第5話

 瑠華の右手は巨大だ。いや、その表現には語弊がある。

 俺からは、いまの瑠華の右手が巨大に見えるということだ。

 彼女は車から降りるとき、すでにそれを身につけていた。後部座席に積んだ仕事道具だ。恵子さんがドイツ遊学中に胡散臭い男と作り出した武器。娘のためにしつらえた特別な爪。

 瑠華の手からは三本の巨大な鉤爪が伸びている。存在感を際立たせているのは中央の一本で、それは彼女の前腕とほぼ同じ長さと太さを持っていた。直立している彼女のふくらはぎまでゆうにある。両隣の二本はやや短く、補うように寄り添っている。


 古代の鉤爪アルタートゥム・クラレ


 白亜紀後期に生息した恐竜、テリジノサウルス「鎌をもつ爬虫類」に由来する爪が、街灯とヘッドライトを浴びて白銀色に輝いていた。瑠華はそれを無造作にぶらさげまま、ただ立っている。

 穴は、振り返りの動作を終えた。あらゆる明かりを飲み込んで、瑠華の正面を向いた。

 風が吹き、杉の葉がこすれる。

 小さな枝が折れて、ヒビの入ったアスファルトに落下した。

 突如として穴が、その支配領域を広げた。よく見れば、支柱に当たる部分は紫紺の繊維の集合体だった。その繊維が蠢き、巨大化する頭部を支えるために太くなろうとする。
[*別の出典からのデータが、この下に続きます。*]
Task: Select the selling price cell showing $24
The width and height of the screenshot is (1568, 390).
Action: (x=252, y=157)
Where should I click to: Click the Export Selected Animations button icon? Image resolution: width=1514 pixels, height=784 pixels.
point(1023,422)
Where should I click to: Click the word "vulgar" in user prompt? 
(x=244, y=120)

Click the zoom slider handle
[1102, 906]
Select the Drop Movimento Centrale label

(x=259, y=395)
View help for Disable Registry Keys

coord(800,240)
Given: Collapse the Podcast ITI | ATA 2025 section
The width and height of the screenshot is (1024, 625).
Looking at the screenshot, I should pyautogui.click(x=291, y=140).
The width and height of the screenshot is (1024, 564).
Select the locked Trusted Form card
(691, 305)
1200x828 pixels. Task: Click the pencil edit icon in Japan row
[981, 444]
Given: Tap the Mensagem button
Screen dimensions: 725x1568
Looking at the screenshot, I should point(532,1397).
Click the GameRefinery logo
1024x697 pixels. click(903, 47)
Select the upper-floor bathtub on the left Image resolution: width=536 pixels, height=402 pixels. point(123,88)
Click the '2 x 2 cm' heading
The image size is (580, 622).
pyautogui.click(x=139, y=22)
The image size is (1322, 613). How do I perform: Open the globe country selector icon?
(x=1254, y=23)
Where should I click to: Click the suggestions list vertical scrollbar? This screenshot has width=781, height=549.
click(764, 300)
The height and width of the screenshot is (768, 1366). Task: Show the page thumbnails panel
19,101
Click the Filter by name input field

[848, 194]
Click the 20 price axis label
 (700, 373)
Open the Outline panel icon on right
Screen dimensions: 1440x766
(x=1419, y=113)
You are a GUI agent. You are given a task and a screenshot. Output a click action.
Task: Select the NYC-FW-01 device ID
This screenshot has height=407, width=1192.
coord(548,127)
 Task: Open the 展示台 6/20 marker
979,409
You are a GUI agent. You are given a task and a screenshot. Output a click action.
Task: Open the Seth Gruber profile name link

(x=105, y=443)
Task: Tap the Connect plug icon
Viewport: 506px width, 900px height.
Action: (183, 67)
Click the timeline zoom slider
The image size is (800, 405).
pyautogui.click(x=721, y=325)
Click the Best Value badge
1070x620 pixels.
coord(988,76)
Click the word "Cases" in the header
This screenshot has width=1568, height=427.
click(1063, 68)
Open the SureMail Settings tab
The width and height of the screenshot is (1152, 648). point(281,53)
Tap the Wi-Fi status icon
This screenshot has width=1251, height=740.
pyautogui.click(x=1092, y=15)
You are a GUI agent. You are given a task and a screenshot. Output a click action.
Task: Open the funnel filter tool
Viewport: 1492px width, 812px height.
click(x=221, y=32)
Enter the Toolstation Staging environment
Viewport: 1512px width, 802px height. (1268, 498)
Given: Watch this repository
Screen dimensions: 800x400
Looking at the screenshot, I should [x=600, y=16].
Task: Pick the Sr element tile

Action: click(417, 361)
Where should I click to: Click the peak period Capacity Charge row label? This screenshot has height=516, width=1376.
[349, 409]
穴はたちまち倍に膨らみ、瑠華を飲み込もうとした。

 だが、遅い。

 すでに瑠華はそこにいない。

 彼女が横を通過したとき、もう支柱の繊維は寸断されていた。支えを失った穴が路面へ触れるよりもはやく、アルタートゥム・クラレの鉤爪が背後から切り裂く。振り抜いた彼女の腕が穴の先をゆき、短くなった髪と長い衣服の裾がたなびいた。

 三本の鉤爪が通過したそれは、もう現世に止まることができなかった。

 積み上げた箱をうっかり崩してしまったときのように、分割された紫紺の塊は路面に散らばる。たちまち砂状になり、そして粉末になり、粒子になり、地面に染み込んでいった。


「お見事」

 俺の言葉が耳に届いたのか、瑠華はこちらに視線を送り、少しだけ口角を上げた。それが終了の合図だ。彼女はその場にしゃがみ込むと、路面を指先で撫でる。さっき粒子が染み込んだあたりだ。

「ゆっくりおやすみ……」

 つぶやく瑠華の背中を街灯が照らしている。

 その街灯の様子がおかしい。

 俺は慌てて後部座席の仕事道具に手を伸ばした。

 街灯の光の裏側。カサの部分になにかが凭れている。よく見ればでかい。なぜ気づかなかったのだろうか。紫紺の繊維で結ったような、巨大な蚯蚓だ。俺は車を降りた。

 瑠華も気づいたようだ。彼女が視線を上げたとき、蚯蚓は体を波打たせ、カサから飛び降りた。

 俺は右腕を振るう。上腕で運び、肘を起点に前腕で加速する。手首をひねって意思を先端に送ると、それは自分の身体よりも素直に動いた。


 九尾の鞭ノインシュヴァンツ・パイチェ


 特別なファイバーを編んだ白銀色の鞭。先端が九つに岐れ、それぞれが刃を成している。そして刃のぶんだけ長さが異なる。つまり、こいつは俺の意思によって、一本の長尺な刃物にもなれば、九つの細かいナイフにもなってくれる。

 もちろん、こいつを生み出したのも俺の師匠だ。

 瑠華にのしかかる直前、ノインシュヴァンツ・パイチェは紫紺の蚯蚓を刻んだ。細かく寸断され、十個のパーツに分かれた蚯蚓は、弾け飛ぶように空中に散らばった。